Der E-Sport ist zwar längst mehr als ein Randphänomen, aber er ist eben in vielen Aspekten nicht mit dem Vereinsleben kompatibel. Ich mache das gerne an einem Beispiel fest: Im „normalen“ Sportverein ist es völlig akzeptiert, einen Mitgliedsbeitrag zu zahlen, zu festen Zeiten zum Training zu kommen, die Anlage zu nutzen und sich zu engagieren. Die Welt im E-Sport ist vor allem eine digitale, die Erwartung an einen Verein ist vor allem die, mit Trikots und einem entsprechenden PC ausgestattet zu werden. Das rührt vor allem daher, dass die wenigen Profis, die es als Vorbilder im E-Sport gibt, eben von Sponsoren ausgestattet werden. Wer klassisches Vereinsleben in der analogen Welt nicht kennt, kommt dann mit einer Erwartungshaltung zum Verein, die gar nicht erfüllt werden kann. E-Sport und Vereinsleben, das ist ein sehr komplexes Thema, das auch intensiv diskutiert wird.

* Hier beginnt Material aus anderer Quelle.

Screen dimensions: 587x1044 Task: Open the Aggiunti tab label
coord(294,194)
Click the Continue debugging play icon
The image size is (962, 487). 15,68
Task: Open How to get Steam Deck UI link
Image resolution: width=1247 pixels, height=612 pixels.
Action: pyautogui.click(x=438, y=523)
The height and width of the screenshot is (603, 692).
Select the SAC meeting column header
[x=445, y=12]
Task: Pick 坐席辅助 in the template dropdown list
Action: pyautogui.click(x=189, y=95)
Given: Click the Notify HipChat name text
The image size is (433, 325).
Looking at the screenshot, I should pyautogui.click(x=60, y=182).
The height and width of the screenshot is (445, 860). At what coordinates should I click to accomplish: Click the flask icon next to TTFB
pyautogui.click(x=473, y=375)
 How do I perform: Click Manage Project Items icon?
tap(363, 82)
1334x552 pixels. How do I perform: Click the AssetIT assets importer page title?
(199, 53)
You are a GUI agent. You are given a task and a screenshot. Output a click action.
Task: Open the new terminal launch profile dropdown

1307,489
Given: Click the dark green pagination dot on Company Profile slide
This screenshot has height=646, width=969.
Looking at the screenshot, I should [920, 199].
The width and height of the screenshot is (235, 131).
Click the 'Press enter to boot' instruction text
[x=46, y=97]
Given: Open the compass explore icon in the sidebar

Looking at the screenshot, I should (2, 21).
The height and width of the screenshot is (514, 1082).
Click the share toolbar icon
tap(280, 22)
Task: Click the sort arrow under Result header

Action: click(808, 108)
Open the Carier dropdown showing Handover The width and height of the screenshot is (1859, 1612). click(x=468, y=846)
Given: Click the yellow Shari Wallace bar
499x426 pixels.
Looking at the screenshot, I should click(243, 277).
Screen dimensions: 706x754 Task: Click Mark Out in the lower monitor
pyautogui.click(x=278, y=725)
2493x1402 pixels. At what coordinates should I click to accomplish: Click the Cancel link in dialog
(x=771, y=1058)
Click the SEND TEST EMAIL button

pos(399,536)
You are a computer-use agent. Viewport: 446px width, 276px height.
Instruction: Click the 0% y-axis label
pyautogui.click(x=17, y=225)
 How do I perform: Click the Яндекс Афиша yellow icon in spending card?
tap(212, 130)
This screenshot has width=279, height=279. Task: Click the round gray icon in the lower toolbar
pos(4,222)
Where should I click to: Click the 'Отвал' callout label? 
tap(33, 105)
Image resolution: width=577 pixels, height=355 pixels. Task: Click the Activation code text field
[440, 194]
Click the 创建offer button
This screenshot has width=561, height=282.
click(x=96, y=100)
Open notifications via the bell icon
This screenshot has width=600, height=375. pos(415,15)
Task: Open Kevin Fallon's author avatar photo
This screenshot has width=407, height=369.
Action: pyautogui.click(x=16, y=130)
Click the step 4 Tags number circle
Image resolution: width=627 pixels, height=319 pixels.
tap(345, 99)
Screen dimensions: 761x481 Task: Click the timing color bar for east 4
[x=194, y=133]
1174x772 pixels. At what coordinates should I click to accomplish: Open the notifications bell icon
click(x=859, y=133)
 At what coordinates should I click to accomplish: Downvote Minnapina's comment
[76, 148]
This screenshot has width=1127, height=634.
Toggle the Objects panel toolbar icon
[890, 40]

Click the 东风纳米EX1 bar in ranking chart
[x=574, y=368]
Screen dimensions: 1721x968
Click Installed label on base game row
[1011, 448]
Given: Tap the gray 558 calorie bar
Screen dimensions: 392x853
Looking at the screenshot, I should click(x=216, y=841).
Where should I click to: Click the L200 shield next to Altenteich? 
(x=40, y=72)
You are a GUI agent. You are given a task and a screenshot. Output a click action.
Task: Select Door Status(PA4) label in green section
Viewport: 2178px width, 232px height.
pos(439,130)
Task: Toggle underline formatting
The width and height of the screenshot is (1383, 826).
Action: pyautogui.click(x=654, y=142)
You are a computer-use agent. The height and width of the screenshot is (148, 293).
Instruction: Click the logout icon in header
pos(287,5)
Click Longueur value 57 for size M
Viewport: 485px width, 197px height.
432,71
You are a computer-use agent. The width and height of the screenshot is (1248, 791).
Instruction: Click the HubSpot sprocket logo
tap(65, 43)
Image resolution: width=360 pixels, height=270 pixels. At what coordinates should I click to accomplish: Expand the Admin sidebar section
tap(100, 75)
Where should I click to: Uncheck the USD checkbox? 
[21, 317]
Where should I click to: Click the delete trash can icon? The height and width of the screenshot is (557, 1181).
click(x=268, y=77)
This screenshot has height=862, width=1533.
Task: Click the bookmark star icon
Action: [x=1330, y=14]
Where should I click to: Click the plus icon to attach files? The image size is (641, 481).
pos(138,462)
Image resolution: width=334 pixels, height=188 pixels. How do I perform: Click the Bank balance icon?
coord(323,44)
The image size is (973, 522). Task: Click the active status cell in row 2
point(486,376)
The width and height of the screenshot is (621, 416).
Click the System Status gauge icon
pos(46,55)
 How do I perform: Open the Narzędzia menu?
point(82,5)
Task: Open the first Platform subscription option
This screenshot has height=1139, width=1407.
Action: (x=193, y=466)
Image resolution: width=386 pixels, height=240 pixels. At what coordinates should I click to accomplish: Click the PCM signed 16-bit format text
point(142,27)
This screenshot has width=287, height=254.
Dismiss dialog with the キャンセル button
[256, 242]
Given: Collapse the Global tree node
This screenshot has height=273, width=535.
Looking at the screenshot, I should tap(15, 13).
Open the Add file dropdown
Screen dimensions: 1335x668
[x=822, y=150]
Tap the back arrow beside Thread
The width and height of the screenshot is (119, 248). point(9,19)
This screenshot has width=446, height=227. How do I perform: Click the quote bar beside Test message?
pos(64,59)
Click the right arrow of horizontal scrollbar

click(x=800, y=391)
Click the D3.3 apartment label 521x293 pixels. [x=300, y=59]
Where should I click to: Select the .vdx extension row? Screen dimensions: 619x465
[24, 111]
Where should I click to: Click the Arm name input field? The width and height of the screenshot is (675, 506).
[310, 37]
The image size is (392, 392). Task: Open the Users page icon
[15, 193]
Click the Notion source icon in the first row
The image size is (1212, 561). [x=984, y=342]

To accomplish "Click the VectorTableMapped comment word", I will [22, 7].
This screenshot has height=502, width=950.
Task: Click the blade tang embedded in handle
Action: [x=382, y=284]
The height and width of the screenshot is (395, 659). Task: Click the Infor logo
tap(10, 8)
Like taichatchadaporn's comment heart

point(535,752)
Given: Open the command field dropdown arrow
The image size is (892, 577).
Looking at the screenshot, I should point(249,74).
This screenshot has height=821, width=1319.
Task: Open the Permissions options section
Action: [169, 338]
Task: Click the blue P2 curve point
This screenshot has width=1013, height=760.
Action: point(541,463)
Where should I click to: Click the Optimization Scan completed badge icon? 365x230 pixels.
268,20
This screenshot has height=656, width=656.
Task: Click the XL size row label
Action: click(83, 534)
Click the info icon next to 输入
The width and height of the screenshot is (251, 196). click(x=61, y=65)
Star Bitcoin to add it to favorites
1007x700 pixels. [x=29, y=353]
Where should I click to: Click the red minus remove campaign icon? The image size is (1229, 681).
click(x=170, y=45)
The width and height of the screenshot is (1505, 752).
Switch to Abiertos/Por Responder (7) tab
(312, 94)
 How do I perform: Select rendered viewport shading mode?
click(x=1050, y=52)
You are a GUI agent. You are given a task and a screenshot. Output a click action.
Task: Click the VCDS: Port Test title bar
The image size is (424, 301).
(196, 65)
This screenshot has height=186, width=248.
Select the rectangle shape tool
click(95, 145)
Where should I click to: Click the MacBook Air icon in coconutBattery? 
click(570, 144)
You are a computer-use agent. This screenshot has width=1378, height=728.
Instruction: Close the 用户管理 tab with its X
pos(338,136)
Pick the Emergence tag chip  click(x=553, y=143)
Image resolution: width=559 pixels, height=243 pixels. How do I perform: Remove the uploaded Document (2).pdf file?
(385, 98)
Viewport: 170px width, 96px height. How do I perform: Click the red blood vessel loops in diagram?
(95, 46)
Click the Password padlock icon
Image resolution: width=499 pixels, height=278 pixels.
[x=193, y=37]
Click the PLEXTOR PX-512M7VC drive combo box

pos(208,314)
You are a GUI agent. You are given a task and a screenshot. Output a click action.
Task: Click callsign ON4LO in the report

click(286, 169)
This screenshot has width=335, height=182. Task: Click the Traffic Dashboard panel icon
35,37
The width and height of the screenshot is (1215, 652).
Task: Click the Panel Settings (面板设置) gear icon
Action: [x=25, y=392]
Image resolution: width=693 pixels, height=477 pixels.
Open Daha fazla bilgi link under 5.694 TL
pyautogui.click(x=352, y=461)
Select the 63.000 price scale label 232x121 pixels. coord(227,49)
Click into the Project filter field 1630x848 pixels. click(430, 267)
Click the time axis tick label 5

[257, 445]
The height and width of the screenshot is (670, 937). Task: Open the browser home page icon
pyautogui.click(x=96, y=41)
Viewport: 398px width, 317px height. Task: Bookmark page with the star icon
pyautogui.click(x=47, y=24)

Also sollten Sportvereine besser die Hände vom Thema E-Sport lassen?
E-Sport kann einen Verein bereichern, aber nur als neuer, zusätzlicher Baustein, der eigene Ressourcen braucht. Es ist toll, wenn Vereine neue Angebote, gerade für junge Menschen, schaffen. Dahinter sollte aber nicht die Idee stehen, so neue Mitglieder für das schon bestehende Angebot zu gewinnen. Was wirklich bemerkenswert ist: es gibt durchaus junge Menschen, die bereit sind, sich lokal im Verein in Sachen E-Sport zu engagieren, zum Beispiel als Übungsleiter, wenn der Verein die entsprechende Infrastruktur stellt. Es gibt durchaus Fälle, in denen E-Sport im Sportverein sehr gut funktioniert, aber in der Breite prallen zwischen E-Sport und Sportverein Welten aufeinander. E-Sport ist einfach etwas anderes als der „normale“ Sport im Verein, so ehrlich sollten wir alle sein.